In a research note provided to AppleInsider, Munster wrote that his firm's numbers have "baked in" the assumption that Apple will release the iPhone on Verizon in early to mid 2011, currently modeled by Piper Jaffray to occur midway through the March quarter.

Given AT&T's 5.2 million iPhones sold in the third quarter 2010, which Piper Jaffray estimated to be 80 percent of all of AT&T's smartphones sold, Munster said the iPhone "has found continued success despite increased competition in the smartphone category and grew 65 percent year over year at AT&T" in that most recent quarter.

Munster believes he is conservatively modeling iPhone sales at Verizon to assume that the iPhone will make up a smaller proportion of that carrier's smartphone mix than it does at AT&T. The firm estimates Verizon will sell about 25 million smartphones in 2011, and that just 36 percent, or 9 million, will be iPhones.

Munster expects the majority of those Verizon iPhones to be switchers from AT&T, suggesting that the addition of Verizon will only result in 2.5 million more US iPhones sold in 2011, or roughly 14 percent more than Apple could sell at AT&T alone.

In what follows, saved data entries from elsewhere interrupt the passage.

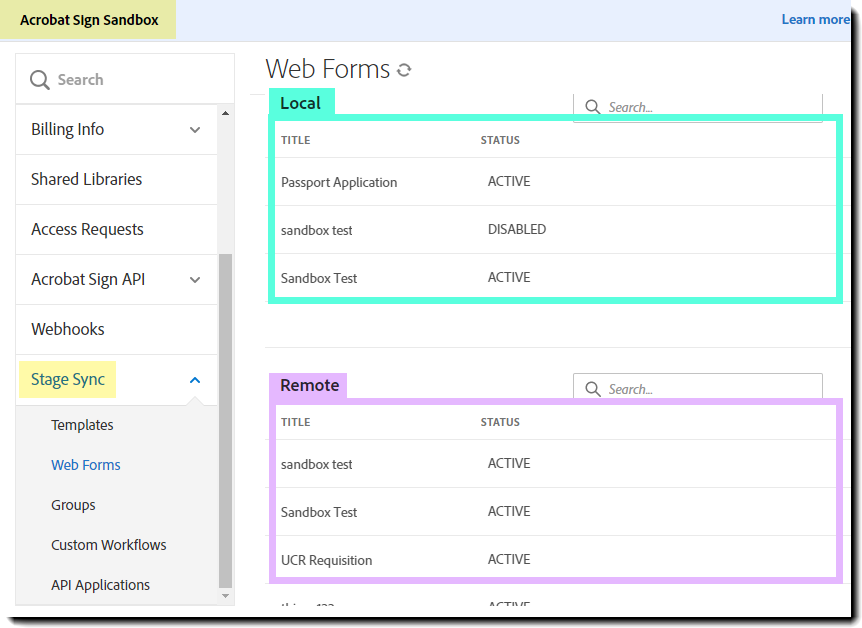Open the Shared Libraries page
Image resolution: width=862 pixels, height=628 pixels.
click(x=86, y=180)
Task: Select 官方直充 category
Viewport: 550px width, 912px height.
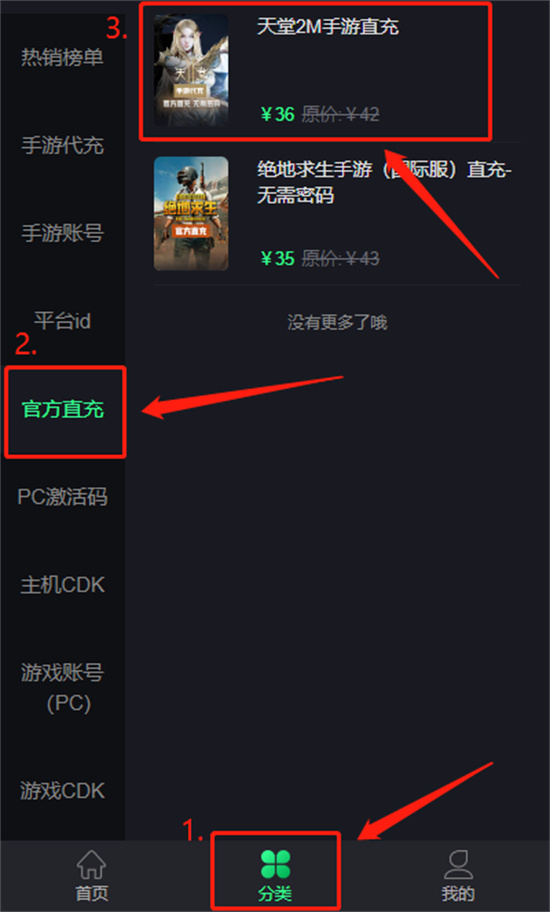Action: tap(63, 409)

The report models AT&T selling 17.5 million iPhones next year were it to have no competition with Verizon; with both carriers selling iPhones, Munster believes AT&T will sell 11 million and Verizon will sell 9 million. He also notes that these figures "may be conservative."

This calendar year, AT&T is expected to have sold 15.6 million iPhones, or 34 percent of those sold globally. With Munster's projection of sales cannibalization from Verizon, AT&T's estimated 11 million iPhone sales would reduce it to being just 17 percent of worldwide iPhone units. Global sales of the iPhone are expected to grow from this year's 46.3 million total to 63 million in 2011.

In 2012, Munster estimates Apple will sell a total of 78.3 million iPhones, with AT&T and Verizon both selling around 14 million each, for equal 18 percent shares of the worldwide figure.

Conservative estimates for Verizon's iPhone

Other analysts have provided an even weaker outlook for a Verizon iPhone launch, according to a recent report by Philip Elmer-DeWitt of Fortune.

That report noted that BMO Capital Markets estimates Apple would only sell 8 million iPhones with Verizon, while Barclays Capital's James Ratcliffe predicted 9 million, and Merrill Lynch's Scott Craig estimated sales of "at least ten million units at Verizon." Stifel Nicolaus' Doug Reid thinks Apple will only sell less than a million more iPhones in total by partnering with Verizon next year.

Craig at Merrill Lynch did note that Apple has seen much better results in other markets where it has expanded beyond exclusivity with a single carrier. "Historically, when the iPhone has been added to a second carrier in a country (France, Norway, Canada, UK, etc)," Craig wrote, "iPhone shipments increased nearly 1:1 with subscriber base, indicating minimal/no share loss at the incumbent carrier. We are more conservative in our estimates, given the more recent increased competition from Android devices and some likely cannibalization at AT&T."

Recent sales reports have indicated that Verizon's faith in Android has weakened significantly since the launch of iPhone 4. AT&T has retained the ability to sell 2.5 times as many iPhones as Verizon could sell Android phones over the same period, despite Verizon having better 3G coverage in many key markets and a wide selection of Android models.

In 2009, Verizon made a dramatic shift from RIM's BlackBerry to Android after RIM failed to deliver popular new smartphones that could drive sales growth comparable to the iPhone. Verizon sells significantly fewer smartphones than AT&T, despite having a slight lead in the total number of subscribers.

If the iPhone is able to enhance Verizon's proportion of smartphones sold, it could prove disastrous for Android on a scale similar to that seen by RIM, which slipped from being nearly 90 percent of Verizon's smartphone mix to less than 20 percent in the last year. Additionally, the more iPhones Verizon can sell as upgrades to existing feature phone users, the less cannibalization AT&T is likely to suffer from network switchers.